We appreciate Dr. Rossetti's comments. Our choice of reference and study drugs was based on the possibility of drugs not only in aborting status epilepticus (SE) but also to continue the same drug as maintenance therapy for preventing seizure recurrence.

Regarding the sample size and statistical power of the study, we agree that our sample size is rather small; therefore we have used one-sided P values. Our preliminary results are suggestive of better efficacy of valproate (VPA) than phenytoin (PHT). Because of this limitation, we designated this as a pilot study and have concluded that our results need confirmation in a larger study.
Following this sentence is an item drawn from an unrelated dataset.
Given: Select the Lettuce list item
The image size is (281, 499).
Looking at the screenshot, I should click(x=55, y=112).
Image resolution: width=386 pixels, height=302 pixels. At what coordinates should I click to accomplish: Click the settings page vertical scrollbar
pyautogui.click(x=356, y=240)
It is ironic that there is no sufficiently large randomized controlled trial (RCT) to evaluate the role of VPA in SE in spite of approval of intravenous VPA by FDA in 1996. This is probably due to lack of interest of pharmaceutical companies and sponsoring agencies. Under these circumstances, small, well-conducted studies should be published and results subjected to meta analysis to obtain valid conclusions.

The efficacy of all the drugs used in SE is limited by their side effects. Phenytoin results in hypotension in 27%, cardiac arrhythmias in 6.9% and hypoventilation in 9.9% in patients with convulsive SE. The frequency of these side effects is similar to those following lorazepam. [6] In contrast, VPA has better tolerability and safety. In 318 patients receiving about 2200 doses of VPA, there was no cardiovascular or respiratory complications. [7] We found one patient had hypoventilation and three had raised transaminase levels but none had VPA encephalopathy.
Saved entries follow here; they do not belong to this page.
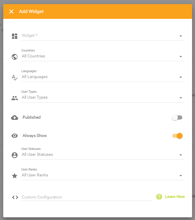
Task: Click the eye icon beside Always Show
Action: pos(15,136)
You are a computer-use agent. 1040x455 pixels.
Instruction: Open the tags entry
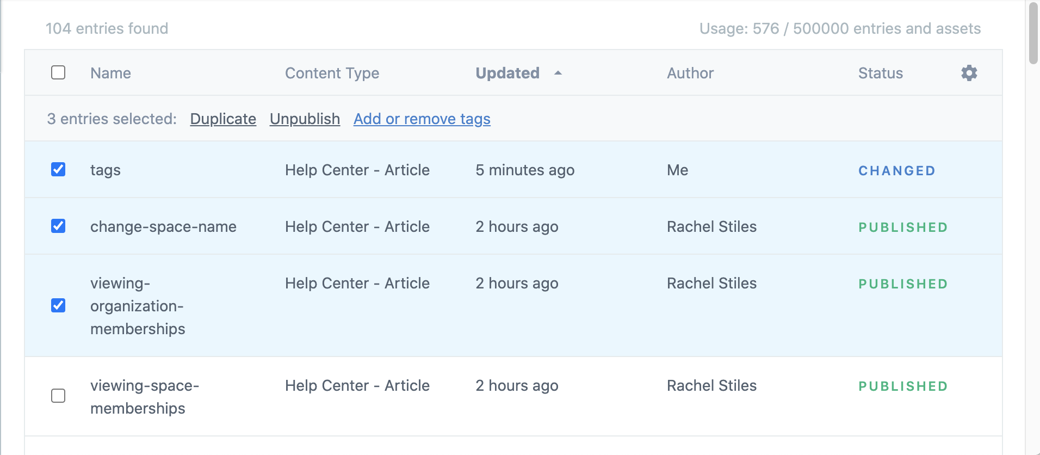tap(106, 170)
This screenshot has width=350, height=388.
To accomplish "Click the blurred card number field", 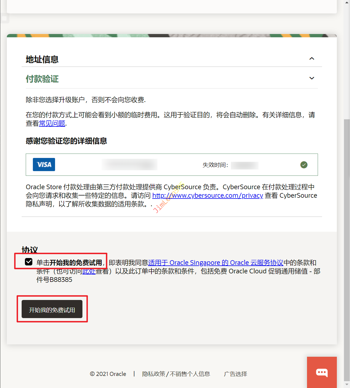I will click(129, 165).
Valproate encephalopathy is a concern because of several case reports and short series of encephalopathy following VPA, especially in conjunction with topiramate. [8] Children with carnitine deficiency and those with urea cycle enzyme defects are more prone to VPA encephalopathy and need close monitoring. No case of VPA encephalopathy was reported in various prospective and retrospective studies on children [9] or adults [10] with SE receiving intravenous VPA. However, patient receiving VPA, if consciousness is not improved after cessation of SE should be carefully monitored clinically and biochemically for possible continued subtle SE and VPA encephalopathy.

References

6. Treiman DM, Meyers PD, Walton NY, et al. A comparison of four treatments for generalized convulsive status epilepticus. N Engl J Med 1998; 339: 792-798.

7. Devinsky O, Leppik I, Willmore LJ, et al. Safety of intravenous valproate. Ann Neurol. 1995;38:670-674.

8. Hamer HM, Knake S, Schomburg U, Rosenow F. Valproate induced hyperammonemic encephalopathy in the presence of topiramate. Neurology 2000; 54:230-233.

9. Uberall MA, Trollmann R, Wunsiedler U, Wenzel D. Intravenous valproate in pediatric epilepsy patients with refractory status epilepticus. Neurology 2000;54:2188-2189.

10. Limdi NA, Shimpi AV, Faught E, Gomez CR, Burneo JG. Efficacy of rapid IV administration of valproic acid for status epilepticus. Neurology 2005;64:353-355.

Disclosure: The authors report no conflicts of interest.